Petco Settlement Reached

November 17, 2004

By Robert McMillan, IDG News Service

The U.S. Federal Trade Commission has reached a settlement with pet food retailer Petco Animal Supplies of charges that the company's Web site violated federal law by making deceptive security claims.

A security flaw in Petco's Web site left customers' credit card numbers exposed to attackers. The FTC alleges that Petco did not take reasonable measures to protect its Web site and made deceptive claims in stating that customers' credit card numbers would be "shielded from unauthorized access."

This flaw was exploited in a June 2003 attack on in which a visitor was able to read customer data stored in Petco's database. According to Petco, the attack was perpetrated by an independent security consultant named Jeremiah Jacks, who immediately informed Petco of the vulnerability.

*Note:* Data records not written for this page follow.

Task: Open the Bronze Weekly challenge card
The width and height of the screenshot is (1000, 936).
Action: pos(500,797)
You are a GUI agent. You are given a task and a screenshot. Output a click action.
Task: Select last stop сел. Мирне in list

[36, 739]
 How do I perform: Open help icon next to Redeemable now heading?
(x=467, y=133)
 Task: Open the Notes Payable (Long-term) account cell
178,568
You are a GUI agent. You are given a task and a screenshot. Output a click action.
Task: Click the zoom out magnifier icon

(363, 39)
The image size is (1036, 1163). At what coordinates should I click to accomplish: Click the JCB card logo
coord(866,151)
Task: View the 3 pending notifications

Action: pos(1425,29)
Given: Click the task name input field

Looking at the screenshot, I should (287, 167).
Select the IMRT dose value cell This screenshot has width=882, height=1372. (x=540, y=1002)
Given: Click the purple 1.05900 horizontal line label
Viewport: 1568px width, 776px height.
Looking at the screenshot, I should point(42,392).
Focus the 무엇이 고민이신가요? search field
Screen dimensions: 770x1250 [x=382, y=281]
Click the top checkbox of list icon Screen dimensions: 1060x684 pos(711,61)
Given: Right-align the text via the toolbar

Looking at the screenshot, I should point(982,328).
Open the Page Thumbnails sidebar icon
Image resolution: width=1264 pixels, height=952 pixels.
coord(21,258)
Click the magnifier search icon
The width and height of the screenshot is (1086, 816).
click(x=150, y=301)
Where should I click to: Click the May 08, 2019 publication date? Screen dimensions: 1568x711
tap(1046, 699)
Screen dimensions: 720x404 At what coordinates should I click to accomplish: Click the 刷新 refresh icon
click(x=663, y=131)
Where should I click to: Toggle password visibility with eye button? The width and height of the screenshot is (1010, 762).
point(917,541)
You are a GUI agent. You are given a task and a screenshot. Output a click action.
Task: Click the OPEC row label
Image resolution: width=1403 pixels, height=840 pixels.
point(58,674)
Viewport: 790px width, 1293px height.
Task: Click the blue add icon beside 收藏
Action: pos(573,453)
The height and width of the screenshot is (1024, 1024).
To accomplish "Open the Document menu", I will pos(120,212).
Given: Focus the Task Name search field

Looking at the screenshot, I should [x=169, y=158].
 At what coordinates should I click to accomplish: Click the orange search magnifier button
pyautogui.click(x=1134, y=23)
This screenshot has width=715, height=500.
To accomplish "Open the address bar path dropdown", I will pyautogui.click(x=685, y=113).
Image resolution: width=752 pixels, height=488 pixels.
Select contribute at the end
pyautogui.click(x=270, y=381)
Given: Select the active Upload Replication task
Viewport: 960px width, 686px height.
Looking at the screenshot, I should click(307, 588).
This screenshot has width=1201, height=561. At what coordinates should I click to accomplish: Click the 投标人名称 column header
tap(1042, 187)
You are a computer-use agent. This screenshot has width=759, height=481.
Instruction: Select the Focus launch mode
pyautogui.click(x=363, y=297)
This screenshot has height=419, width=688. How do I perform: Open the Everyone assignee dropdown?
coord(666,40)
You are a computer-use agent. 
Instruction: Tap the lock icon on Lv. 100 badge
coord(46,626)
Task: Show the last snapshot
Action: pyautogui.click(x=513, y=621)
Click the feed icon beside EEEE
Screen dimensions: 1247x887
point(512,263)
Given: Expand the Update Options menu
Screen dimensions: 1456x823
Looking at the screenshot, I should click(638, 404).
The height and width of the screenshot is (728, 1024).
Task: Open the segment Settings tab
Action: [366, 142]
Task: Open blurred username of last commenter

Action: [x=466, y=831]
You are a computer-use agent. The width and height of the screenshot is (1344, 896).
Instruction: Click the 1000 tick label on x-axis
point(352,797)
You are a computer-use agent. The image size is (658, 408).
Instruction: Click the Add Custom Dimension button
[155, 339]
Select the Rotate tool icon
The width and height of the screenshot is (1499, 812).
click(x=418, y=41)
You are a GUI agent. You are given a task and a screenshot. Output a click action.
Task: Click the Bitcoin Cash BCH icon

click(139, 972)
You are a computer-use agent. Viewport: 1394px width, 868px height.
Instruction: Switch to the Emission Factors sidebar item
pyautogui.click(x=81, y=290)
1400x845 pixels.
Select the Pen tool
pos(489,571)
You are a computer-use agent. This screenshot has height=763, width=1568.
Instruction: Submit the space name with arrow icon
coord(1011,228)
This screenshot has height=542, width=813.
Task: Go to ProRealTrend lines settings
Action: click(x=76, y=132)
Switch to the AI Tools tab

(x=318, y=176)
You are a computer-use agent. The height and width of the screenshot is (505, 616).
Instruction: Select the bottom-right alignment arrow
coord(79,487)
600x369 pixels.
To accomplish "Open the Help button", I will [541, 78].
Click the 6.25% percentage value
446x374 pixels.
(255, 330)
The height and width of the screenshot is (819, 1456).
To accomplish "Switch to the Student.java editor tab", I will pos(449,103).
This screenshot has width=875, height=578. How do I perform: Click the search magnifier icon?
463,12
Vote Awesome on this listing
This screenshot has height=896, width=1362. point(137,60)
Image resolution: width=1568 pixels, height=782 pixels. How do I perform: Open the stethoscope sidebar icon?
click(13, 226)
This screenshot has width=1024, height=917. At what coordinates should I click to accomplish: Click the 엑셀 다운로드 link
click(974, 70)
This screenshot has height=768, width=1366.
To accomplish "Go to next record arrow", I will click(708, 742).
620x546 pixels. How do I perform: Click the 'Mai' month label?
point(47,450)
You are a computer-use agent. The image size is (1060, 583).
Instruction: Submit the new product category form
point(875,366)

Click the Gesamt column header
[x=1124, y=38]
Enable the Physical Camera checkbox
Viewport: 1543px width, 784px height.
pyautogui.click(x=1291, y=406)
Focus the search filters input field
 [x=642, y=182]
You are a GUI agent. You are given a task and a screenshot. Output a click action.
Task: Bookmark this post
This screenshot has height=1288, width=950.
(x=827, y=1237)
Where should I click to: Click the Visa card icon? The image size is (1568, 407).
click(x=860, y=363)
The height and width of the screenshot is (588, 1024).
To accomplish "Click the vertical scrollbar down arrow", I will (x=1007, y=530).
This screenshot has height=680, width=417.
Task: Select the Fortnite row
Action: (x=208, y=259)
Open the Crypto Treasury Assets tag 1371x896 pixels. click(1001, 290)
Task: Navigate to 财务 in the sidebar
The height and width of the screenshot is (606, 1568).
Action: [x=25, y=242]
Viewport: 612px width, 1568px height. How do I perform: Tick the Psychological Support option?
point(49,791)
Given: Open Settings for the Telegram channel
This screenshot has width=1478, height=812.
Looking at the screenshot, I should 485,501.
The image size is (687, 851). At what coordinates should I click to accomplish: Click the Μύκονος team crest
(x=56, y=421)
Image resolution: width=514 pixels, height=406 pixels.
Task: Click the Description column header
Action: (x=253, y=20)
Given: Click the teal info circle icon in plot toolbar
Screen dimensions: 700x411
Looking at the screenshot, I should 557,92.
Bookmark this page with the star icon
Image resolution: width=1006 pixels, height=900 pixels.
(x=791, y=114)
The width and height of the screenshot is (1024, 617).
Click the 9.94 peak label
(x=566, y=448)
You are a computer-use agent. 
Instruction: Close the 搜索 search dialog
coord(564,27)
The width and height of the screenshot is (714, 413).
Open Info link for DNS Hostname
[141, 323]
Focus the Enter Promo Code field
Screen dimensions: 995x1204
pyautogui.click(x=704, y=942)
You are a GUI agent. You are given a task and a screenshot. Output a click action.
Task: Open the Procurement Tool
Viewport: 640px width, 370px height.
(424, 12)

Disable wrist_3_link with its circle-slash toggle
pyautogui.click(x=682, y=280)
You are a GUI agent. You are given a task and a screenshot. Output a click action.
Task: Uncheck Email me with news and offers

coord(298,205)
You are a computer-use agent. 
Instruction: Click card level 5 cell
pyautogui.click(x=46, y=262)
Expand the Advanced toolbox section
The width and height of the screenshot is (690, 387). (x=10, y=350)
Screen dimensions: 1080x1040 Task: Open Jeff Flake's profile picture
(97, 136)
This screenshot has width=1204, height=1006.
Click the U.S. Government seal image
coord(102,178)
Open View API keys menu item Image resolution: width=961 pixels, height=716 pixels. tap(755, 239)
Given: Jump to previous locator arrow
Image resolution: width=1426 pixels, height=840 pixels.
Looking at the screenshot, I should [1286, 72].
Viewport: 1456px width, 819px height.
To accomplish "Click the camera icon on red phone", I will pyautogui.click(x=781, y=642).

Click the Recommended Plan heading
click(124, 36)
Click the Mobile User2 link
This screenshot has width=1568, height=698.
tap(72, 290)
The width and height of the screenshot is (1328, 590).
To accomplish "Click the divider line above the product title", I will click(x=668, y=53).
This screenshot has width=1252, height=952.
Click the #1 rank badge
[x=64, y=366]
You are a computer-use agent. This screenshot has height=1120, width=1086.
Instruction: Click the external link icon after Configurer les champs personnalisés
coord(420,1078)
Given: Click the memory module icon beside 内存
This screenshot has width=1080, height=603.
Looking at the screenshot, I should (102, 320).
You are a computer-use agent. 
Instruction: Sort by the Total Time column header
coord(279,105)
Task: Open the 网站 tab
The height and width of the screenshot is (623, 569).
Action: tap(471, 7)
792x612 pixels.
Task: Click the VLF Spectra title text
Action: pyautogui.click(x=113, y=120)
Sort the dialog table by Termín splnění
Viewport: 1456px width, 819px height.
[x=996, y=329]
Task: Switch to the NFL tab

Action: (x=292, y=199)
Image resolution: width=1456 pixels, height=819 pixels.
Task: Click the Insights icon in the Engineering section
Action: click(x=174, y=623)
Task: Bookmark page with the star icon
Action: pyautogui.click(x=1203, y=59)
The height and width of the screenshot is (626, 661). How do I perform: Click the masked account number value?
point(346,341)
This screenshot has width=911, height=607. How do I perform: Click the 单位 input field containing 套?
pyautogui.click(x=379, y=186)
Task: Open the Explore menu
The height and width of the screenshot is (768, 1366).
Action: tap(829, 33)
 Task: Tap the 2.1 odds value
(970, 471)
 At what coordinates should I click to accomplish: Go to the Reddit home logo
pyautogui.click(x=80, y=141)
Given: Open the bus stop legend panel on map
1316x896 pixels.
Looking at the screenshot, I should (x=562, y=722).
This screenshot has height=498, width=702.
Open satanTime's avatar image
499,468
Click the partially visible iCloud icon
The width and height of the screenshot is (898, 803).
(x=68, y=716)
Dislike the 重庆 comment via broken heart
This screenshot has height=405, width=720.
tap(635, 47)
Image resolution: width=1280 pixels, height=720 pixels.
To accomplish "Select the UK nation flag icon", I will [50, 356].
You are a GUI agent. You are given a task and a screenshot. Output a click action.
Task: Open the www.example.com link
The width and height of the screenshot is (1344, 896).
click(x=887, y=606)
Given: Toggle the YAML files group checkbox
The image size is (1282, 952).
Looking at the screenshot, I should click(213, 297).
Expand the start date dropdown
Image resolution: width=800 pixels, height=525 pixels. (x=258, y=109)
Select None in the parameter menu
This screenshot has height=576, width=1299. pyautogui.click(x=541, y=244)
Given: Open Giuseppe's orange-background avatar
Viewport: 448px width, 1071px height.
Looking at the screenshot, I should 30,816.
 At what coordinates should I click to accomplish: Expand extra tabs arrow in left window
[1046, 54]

The vulnerability exposed only a limited amount of customer information, a Petco spokesman said. "What he got was credit card numbers, but there was no other customer information accompanying those numbers," he said.

Under the terms of the settlement, announced Wednesday, Petco is prohibited from misrepresenting the security of its Web site and must establish a comprehensive security information program, which will be subject to independent audits for the next 20 years, said Alain Sheer, an attorney in the FTC's Division of Financial Practices.

Petco could be held in contempt of court if it violates the agreement, Sheer said.

It should help to deter other companies from ignoring and misrepresenting security vulnerabilities on their Web sites, he added. "Obviously there's some pretty bad publicity here," Sheer said. "We think that should be a deterrent."

The FTC has reached similar settlements with Eli Lilly, Microsoft, Guess and Tower Direct, Sheer said.

"Petco is committed to keeping all customer information obtained through our Web site and stores private and secure," the Petco spokesman said.